TASK GOAL: Copy out the records from the line containing "Open the blue Mohamed" through the line containing "coord(1121,365)", word for word, and nothing else.

:: RAW DATA ::

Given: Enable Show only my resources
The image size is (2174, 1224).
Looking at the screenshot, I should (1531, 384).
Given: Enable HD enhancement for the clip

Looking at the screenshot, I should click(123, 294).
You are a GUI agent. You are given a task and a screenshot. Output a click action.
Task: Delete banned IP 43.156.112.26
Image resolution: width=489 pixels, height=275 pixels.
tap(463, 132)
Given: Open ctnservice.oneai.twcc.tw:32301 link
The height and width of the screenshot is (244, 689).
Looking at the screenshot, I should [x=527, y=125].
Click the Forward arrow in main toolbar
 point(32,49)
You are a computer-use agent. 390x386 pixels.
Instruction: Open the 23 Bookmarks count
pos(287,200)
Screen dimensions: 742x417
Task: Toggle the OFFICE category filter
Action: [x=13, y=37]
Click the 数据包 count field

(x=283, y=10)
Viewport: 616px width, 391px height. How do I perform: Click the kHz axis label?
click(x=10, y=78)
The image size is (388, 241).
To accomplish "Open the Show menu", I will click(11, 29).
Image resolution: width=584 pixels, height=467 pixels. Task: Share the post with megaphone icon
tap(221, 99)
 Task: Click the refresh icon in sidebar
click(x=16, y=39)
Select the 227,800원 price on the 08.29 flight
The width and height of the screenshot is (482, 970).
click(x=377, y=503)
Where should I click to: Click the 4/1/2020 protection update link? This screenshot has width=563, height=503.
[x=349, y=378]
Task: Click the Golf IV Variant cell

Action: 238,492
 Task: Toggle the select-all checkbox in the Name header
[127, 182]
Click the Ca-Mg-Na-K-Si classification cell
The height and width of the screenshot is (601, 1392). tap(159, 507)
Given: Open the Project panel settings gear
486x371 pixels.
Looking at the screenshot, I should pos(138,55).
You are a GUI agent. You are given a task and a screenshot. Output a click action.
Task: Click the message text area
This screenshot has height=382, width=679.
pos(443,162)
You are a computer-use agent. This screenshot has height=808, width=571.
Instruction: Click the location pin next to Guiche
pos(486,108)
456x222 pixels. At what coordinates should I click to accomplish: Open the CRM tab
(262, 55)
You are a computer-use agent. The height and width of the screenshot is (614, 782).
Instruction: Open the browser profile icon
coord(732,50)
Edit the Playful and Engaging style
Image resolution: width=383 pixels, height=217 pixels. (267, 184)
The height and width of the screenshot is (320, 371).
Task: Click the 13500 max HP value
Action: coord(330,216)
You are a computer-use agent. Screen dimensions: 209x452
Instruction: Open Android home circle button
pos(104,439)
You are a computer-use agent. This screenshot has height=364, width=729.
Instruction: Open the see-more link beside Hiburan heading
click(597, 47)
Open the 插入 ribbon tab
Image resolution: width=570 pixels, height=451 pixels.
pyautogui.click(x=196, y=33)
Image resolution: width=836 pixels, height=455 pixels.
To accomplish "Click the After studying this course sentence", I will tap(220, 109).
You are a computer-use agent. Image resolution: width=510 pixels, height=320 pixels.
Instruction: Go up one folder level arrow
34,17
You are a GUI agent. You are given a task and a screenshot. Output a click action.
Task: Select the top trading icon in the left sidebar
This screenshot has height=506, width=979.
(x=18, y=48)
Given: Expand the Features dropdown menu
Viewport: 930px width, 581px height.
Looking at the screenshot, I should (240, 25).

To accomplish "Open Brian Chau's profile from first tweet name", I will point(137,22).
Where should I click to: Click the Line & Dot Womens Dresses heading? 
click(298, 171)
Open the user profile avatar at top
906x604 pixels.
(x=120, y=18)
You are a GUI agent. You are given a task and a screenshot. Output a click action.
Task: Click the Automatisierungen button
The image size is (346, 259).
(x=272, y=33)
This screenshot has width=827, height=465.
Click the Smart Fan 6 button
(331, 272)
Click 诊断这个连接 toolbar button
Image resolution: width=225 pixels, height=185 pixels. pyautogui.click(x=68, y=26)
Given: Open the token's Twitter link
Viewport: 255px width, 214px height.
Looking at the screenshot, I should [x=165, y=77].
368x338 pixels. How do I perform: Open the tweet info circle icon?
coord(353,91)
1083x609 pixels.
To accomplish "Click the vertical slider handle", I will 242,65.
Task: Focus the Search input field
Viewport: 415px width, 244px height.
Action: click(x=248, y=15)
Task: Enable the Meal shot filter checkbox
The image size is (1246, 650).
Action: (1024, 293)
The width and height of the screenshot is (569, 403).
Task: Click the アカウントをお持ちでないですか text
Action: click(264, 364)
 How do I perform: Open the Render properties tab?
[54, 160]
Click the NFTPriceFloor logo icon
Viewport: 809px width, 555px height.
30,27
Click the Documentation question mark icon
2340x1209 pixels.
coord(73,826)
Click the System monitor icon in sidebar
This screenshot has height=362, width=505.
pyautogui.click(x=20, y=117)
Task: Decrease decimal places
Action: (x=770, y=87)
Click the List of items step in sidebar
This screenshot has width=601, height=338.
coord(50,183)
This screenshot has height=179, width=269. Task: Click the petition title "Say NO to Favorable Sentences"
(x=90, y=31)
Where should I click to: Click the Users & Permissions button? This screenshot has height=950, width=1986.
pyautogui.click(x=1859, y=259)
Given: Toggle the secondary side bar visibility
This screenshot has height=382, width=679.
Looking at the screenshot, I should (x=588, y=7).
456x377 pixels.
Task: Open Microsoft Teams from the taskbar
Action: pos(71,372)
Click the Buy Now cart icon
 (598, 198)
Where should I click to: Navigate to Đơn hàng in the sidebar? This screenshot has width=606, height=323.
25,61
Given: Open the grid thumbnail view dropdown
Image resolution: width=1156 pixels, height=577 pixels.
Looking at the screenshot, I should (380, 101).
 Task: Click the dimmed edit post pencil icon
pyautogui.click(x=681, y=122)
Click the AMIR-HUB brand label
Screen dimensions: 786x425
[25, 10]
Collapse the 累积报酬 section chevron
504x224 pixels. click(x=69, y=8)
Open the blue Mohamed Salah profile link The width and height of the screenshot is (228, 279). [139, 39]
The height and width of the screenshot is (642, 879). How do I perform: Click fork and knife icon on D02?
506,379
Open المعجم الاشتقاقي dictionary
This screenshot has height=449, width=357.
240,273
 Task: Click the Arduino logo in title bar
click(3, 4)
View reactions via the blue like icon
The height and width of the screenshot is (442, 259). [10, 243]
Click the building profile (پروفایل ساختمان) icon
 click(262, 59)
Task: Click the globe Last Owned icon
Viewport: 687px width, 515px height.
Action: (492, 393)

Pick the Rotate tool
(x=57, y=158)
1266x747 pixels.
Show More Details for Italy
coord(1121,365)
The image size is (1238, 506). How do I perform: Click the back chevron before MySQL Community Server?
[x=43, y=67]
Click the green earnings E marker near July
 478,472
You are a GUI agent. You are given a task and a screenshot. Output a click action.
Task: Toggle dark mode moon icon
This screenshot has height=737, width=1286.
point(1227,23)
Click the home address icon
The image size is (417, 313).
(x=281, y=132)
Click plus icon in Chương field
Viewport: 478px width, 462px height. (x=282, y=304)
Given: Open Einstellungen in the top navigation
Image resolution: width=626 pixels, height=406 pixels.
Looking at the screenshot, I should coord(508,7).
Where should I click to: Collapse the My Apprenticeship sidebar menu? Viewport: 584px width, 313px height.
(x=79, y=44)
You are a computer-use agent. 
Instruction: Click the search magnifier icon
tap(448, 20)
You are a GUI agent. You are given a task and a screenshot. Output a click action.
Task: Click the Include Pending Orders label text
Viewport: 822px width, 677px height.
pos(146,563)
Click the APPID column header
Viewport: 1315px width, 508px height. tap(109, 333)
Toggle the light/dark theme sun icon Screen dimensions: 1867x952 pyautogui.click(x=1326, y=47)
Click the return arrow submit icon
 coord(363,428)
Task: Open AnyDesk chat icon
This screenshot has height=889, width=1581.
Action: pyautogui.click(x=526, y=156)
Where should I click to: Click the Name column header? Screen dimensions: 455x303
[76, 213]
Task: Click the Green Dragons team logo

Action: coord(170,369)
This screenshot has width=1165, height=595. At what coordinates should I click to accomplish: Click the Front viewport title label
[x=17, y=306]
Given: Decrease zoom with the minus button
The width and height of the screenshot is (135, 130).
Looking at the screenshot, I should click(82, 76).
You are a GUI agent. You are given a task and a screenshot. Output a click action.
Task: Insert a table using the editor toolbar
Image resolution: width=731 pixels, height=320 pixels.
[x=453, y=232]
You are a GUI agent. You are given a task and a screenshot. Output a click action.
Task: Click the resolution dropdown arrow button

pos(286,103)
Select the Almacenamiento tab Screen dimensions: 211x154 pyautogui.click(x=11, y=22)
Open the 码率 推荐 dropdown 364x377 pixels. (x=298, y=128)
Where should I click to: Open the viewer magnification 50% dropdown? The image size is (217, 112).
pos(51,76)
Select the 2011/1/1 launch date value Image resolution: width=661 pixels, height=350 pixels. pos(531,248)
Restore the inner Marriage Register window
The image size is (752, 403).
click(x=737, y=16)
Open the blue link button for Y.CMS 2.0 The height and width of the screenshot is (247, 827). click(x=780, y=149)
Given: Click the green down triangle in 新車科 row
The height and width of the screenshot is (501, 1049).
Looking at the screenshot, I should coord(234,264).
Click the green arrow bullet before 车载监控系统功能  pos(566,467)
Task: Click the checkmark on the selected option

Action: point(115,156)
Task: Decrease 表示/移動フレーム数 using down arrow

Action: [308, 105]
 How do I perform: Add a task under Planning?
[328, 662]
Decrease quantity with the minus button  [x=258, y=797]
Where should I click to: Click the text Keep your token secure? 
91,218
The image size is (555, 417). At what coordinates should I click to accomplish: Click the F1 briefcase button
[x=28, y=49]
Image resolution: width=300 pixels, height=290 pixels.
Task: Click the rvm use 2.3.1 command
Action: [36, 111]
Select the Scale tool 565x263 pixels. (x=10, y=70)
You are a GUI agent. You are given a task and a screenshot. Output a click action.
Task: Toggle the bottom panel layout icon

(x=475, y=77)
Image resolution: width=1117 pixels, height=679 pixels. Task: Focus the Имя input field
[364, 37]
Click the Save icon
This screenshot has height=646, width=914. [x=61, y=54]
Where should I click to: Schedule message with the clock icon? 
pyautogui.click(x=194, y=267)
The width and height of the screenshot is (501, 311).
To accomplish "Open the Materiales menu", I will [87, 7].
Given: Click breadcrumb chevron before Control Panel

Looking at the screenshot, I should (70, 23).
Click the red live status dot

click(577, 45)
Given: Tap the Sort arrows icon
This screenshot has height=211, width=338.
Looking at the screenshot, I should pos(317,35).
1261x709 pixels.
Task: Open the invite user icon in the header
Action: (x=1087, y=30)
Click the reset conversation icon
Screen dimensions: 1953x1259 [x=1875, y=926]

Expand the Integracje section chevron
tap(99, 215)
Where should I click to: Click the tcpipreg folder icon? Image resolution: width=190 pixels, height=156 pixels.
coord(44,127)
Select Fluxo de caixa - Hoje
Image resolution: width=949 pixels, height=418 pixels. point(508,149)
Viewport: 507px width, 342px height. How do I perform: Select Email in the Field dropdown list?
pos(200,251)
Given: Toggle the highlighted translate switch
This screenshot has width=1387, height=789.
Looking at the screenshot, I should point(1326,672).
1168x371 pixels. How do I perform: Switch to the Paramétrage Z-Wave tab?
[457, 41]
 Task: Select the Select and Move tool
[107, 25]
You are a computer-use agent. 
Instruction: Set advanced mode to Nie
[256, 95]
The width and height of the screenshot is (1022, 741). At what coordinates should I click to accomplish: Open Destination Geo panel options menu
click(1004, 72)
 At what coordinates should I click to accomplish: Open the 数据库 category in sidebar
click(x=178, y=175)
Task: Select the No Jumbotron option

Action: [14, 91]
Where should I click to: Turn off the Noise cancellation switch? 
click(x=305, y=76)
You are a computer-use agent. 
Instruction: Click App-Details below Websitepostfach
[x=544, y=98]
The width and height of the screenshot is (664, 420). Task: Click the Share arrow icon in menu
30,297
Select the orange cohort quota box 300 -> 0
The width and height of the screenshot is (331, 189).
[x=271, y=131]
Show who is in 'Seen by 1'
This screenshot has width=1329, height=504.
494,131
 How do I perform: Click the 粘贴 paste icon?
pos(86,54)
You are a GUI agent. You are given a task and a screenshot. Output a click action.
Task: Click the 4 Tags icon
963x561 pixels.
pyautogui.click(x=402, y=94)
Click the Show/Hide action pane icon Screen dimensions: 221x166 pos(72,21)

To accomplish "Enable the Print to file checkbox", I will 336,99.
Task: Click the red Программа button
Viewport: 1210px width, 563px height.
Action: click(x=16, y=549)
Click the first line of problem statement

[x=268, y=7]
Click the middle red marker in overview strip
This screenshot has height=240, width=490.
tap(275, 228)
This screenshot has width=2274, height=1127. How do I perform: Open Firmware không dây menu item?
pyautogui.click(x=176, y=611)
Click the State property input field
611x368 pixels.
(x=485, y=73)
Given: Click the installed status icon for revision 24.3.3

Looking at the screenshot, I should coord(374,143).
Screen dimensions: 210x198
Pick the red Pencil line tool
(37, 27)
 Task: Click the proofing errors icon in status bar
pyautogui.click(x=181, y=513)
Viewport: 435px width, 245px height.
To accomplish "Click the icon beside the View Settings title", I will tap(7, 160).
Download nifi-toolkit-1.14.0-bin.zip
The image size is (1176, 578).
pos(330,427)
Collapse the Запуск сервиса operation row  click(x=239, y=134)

:::

ANSWER FOR THE TASK:
Open the blue Mohamed Salah profile link The width and height of the screenshot is (228, 279). [139, 39]
The height and width of the screenshot is (642, 879). How do I perform: Click fork and knife icon on D02?
506,379
Open المعجم الاشتقاقي dictionary
This screenshot has height=449, width=357.
240,273
 Task: Click the Arduino logo in title bar
click(3, 4)
View reactions via the blue like icon
The height and width of the screenshot is (442, 259). [10, 243]
Click the building profile (پروفایل ساختمان) icon
 click(262, 59)
Task: Click the globe Last Owned icon
Viewport: 687px width, 515px height.
Action: (492, 393)

Pick the Rotate tool
(x=57, y=158)
1266x747 pixels.
Show More Details for Italy
coord(1121,365)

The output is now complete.